Hoy de tan insigne y opulento Monasterio, de aquella espléndida fábrica labrada en piedra con grandiosidad y lujo extraordinarios, tan sólo ruinas insignificantes quedan. Vendido como bienes nacionales en el pasado siglo, cuando la Desamortización, derribóse, y sus sillares esparciéronse por caminos y lugares, convertidos muchos en polvo de carreteras.

Quedan en cambio casi intactas las viejas iglesias de material tan pobre y deleznable como es el ladrillo. Sus torres elévanse sobre la llanura, cobijando las campanas que llaman á los fieles al Santo Oficio. Los templos humildes han sobrevivido al lujoso, y en ellos arrodillanse aún hoy los devotos, mientras las naves del Monasterio son un yermo solar.

Sus burgueses y villanos viven en paz. El tiempo encargóse de ir fundiendo gentes extrañas y dulcificando antagonismos. Castilla acabó por imponer á todos su fuerte acento. Por allí no pasan ya gentes de remotas tierras camino de Compostela. En las noches serenas todavía se ve en el Cielo la faja blanquecina –Via Láctea- que guiaba á los peregrinos de antaño, pero hoy dia no es simbólica trayectoria para los devotos.

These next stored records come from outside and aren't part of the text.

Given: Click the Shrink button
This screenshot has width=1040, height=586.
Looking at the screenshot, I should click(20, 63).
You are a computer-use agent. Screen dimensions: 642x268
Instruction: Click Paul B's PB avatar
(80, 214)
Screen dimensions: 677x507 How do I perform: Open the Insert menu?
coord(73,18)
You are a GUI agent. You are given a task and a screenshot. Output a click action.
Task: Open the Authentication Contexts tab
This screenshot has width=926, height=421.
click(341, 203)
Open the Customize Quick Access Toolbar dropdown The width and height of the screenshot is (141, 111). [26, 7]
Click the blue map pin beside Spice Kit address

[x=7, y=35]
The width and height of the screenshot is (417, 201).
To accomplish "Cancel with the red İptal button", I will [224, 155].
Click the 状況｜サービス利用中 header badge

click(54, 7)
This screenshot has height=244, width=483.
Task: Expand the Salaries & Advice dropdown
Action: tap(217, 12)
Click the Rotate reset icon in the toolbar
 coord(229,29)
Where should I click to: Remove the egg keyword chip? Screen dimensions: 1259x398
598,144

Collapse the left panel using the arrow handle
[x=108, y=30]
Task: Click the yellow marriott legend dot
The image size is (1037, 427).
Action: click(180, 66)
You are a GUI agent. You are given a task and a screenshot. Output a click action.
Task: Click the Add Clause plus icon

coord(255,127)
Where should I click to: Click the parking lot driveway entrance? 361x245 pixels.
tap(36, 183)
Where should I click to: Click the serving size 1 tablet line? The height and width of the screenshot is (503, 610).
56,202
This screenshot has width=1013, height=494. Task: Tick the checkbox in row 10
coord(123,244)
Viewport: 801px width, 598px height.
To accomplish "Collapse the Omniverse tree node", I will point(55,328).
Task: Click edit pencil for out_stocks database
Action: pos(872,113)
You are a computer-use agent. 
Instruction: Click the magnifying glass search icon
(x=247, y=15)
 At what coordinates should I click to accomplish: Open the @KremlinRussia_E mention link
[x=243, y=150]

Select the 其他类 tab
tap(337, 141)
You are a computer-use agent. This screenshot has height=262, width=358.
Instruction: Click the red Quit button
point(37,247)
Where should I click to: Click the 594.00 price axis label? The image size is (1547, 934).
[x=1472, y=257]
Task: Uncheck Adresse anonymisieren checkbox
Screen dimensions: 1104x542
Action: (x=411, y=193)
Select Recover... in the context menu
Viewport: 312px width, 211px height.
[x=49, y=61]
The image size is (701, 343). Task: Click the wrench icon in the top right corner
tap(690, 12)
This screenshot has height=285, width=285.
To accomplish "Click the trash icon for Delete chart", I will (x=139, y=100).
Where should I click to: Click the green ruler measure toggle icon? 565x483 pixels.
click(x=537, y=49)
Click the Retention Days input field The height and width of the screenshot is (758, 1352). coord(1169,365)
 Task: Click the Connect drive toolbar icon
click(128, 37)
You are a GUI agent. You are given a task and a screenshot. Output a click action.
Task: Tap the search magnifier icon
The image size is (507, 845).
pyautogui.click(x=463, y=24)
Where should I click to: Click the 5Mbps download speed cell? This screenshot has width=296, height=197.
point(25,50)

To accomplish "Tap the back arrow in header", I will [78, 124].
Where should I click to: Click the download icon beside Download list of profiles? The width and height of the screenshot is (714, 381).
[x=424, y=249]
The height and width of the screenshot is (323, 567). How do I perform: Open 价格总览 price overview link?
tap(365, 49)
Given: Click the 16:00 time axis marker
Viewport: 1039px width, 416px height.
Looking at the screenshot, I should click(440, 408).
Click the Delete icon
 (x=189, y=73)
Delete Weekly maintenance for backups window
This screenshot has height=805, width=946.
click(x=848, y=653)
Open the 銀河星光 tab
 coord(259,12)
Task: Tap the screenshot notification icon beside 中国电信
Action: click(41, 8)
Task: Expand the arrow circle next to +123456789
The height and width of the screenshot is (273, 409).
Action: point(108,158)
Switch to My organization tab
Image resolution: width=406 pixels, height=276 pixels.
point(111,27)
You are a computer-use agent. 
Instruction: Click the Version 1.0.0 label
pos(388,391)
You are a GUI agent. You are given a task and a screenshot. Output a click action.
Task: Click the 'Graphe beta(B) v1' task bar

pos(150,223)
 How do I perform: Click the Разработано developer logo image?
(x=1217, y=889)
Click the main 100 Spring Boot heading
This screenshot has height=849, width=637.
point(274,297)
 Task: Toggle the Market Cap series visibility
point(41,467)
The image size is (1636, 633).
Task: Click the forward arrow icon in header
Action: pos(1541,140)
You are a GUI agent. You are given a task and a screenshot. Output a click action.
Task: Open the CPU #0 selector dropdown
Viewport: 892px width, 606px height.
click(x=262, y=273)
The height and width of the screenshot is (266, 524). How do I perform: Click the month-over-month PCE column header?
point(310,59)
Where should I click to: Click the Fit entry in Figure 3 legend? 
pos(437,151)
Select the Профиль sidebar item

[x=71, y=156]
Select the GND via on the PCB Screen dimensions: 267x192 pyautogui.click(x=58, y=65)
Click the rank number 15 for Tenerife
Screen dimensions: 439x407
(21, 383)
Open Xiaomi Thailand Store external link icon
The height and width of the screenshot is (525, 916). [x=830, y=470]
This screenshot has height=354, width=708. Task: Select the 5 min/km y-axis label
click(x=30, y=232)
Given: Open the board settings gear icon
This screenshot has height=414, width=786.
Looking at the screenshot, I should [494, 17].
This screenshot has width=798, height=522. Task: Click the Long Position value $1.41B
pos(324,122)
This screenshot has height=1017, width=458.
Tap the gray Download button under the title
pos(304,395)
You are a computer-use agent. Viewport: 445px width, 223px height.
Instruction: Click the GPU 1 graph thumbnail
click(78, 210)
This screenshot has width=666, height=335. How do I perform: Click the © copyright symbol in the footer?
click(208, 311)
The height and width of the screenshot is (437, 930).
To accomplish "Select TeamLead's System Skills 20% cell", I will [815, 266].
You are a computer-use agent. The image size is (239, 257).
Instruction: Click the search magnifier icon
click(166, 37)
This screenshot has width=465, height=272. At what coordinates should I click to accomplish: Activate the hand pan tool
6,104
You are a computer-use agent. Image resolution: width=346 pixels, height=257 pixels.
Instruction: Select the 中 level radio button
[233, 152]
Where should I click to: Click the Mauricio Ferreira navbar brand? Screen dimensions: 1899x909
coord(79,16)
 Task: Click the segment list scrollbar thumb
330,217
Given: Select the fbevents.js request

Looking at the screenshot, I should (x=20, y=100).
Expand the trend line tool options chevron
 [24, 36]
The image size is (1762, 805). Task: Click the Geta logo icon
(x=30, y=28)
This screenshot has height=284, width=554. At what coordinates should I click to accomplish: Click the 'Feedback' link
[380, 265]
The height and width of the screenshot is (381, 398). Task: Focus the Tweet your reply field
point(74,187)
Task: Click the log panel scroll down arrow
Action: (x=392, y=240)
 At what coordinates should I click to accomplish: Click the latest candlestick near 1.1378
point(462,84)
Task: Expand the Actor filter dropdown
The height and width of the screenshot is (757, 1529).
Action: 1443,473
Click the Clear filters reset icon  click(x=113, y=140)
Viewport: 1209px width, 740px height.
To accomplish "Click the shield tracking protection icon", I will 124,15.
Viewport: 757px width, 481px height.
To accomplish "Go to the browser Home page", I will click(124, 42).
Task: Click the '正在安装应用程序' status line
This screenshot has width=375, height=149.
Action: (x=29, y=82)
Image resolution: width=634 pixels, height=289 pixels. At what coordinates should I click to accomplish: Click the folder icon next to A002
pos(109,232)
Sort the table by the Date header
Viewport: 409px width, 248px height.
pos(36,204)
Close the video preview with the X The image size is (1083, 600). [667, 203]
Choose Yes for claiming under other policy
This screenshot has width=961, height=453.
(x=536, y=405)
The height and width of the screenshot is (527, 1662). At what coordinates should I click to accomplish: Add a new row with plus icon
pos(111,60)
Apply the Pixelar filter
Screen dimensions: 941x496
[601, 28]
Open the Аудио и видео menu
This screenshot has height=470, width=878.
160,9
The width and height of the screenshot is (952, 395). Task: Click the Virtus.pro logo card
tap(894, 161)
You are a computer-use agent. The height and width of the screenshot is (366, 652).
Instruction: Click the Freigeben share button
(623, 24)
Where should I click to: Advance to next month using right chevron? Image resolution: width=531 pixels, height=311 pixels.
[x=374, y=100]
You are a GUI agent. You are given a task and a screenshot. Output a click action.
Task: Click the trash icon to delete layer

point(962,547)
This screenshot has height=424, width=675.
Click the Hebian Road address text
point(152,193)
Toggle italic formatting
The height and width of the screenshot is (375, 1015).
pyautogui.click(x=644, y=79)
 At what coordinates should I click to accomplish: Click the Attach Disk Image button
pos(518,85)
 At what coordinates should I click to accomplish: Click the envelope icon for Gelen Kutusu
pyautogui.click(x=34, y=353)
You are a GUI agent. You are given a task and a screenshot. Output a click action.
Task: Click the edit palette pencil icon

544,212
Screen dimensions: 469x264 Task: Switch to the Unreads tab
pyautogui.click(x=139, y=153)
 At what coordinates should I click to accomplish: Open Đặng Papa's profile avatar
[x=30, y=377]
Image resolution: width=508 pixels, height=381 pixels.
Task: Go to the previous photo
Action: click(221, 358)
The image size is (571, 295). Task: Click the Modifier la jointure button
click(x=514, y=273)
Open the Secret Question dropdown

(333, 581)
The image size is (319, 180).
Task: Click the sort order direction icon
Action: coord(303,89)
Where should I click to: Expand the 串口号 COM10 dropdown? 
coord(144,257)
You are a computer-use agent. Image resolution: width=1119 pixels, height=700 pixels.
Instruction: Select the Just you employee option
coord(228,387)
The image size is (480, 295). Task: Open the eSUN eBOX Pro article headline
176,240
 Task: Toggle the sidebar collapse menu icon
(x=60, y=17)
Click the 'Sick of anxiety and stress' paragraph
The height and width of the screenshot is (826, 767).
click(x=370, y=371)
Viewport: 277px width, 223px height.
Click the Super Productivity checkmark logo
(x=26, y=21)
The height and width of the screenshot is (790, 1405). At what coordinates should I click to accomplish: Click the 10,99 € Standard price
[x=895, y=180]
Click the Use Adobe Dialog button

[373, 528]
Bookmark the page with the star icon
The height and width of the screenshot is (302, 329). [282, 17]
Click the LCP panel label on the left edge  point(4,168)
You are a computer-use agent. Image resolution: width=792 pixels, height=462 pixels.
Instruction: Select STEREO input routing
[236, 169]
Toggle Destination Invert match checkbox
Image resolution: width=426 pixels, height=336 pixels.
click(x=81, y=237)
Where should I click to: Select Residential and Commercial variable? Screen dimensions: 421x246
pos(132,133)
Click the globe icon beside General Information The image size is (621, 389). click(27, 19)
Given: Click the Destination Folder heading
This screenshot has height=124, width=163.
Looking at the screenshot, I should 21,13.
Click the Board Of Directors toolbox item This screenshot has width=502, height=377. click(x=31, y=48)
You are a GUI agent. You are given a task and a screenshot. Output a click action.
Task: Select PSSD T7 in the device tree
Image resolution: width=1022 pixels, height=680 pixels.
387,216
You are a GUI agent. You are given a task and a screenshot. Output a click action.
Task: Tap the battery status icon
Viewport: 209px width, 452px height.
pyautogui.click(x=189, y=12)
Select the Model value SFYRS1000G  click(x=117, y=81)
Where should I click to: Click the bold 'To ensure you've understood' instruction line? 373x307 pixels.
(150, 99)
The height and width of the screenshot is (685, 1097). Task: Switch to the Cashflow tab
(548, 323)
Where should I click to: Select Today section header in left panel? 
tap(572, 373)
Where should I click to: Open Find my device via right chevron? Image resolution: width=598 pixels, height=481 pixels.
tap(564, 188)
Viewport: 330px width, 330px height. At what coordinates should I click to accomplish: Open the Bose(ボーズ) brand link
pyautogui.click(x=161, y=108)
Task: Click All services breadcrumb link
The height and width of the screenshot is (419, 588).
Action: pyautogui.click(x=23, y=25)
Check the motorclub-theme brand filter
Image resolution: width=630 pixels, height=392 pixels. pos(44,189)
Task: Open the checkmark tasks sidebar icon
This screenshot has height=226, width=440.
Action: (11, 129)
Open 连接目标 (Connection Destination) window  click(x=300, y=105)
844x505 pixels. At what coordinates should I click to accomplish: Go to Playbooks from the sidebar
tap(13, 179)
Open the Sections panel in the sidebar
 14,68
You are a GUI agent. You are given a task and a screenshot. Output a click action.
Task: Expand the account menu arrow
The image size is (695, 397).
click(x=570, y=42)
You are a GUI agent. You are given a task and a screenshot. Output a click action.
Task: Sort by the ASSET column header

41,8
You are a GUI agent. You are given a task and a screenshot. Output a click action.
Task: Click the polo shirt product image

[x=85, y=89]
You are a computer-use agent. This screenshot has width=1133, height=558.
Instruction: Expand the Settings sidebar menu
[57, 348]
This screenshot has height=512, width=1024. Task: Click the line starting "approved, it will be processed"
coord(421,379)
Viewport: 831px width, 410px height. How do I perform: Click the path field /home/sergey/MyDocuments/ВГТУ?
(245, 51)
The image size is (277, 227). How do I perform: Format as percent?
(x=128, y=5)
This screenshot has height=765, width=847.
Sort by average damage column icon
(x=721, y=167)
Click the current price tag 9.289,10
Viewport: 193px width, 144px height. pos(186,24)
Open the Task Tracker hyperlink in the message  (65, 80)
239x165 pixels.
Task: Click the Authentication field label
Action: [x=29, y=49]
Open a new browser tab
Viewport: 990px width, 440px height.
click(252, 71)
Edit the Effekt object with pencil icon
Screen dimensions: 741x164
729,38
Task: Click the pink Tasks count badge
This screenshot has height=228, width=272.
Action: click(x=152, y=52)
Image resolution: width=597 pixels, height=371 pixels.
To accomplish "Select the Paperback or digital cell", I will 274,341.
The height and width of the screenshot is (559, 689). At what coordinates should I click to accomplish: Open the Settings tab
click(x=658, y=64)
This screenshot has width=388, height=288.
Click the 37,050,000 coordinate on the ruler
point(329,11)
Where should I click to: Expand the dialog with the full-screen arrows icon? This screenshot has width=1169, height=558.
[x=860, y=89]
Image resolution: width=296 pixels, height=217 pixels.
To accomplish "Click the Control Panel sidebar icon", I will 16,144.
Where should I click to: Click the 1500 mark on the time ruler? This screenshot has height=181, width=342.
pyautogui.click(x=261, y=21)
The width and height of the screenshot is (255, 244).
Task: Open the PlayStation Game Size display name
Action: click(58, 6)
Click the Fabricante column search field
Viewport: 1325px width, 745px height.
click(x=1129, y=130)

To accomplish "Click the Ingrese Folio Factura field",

Sahagún vive en calma y quietud, dedicada á los nobles afanes de la agricultura. Al comienzo del Otoño, en los días dorados y serenos de Octubre, cuando el trigo está ya en los graneros y empieza á recogerse el fruto de las vides, parece vivirse aún en los remotos tiempos de Alfonso VI, cuando dice una vieja Crónica anónima: “Cada uno había paz y se gozaba de gran seguridad, y los viejos se sentaban alegremente bajo su vid é higuera tratando con gran placer de la paz, la cual entonces mucho resplandecía; los mancebos y vírgenes traían grandes danzas y alegres bailes en las encrucijadas de los caminos, habiendo gran placer y tomando consolación de la flor de la juvenil edad, y la tierra misma se alegraba de sus labradores, como ellos se gozaban de la misma tierra… Leopoldo Torres Balbás.